| What you need to do |
Copy the items below verbatim, beginning at the line that contains "The height and" and stopping after the line that contains "Looking at the screenshot, I should (63, 152).".
- - - - - - -
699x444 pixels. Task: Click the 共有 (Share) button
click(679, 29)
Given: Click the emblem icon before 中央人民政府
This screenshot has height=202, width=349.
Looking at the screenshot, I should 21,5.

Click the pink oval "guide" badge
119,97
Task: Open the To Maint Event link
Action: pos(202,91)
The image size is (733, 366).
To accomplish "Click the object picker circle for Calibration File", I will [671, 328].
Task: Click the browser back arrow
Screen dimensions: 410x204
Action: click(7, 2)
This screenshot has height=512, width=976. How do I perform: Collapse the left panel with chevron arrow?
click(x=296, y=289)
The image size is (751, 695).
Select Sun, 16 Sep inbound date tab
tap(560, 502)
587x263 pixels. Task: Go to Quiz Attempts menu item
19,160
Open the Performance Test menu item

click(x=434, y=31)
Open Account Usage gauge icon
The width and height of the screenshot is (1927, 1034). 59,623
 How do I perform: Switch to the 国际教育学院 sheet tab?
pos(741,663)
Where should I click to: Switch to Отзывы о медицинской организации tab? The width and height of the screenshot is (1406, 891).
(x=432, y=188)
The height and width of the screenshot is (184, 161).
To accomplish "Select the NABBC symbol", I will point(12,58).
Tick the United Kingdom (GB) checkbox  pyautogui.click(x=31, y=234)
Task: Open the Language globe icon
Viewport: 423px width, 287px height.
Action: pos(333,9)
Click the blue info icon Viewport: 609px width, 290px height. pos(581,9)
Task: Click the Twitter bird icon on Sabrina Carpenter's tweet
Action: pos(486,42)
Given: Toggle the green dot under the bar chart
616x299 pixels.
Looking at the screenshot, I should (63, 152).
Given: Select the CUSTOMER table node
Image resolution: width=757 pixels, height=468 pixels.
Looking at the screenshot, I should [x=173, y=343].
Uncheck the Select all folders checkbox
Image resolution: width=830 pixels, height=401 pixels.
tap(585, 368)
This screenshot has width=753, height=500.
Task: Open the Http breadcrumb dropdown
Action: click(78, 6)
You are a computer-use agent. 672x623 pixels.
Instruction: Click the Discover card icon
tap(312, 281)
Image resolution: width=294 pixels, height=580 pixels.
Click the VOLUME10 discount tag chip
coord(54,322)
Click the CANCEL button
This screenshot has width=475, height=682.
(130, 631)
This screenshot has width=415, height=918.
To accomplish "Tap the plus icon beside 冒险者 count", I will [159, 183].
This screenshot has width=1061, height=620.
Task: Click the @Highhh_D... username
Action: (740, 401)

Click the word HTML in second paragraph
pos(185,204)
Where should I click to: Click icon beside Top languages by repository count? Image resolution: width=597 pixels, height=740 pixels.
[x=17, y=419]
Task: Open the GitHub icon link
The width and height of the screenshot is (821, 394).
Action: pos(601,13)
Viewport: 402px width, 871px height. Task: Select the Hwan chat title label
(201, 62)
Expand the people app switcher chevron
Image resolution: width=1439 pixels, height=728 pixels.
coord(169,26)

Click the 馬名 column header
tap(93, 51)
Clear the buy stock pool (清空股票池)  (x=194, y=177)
- - - - - - -
| Task response |
The height and width of the screenshot is (184, 161).
To accomplish "Select the NABBC symbol", I will point(12,58).
Tick the United Kingdom (GB) checkbox  pyautogui.click(x=31, y=234)
Task: Open the Language globe icon
Viewport: 423px width, 287px height.
Action: pos(333,9)
Click the blue info icon Viewport: 609px width, 290px height. pos(581,9)
Task: Click the Twitter bird icon on Sabrina Carpenter's tweet
Action: pos(486,42)
Given: Toggle the green dot under the bar chart
616x299 pixels.
Looking at the screenshot, I should (63, 152).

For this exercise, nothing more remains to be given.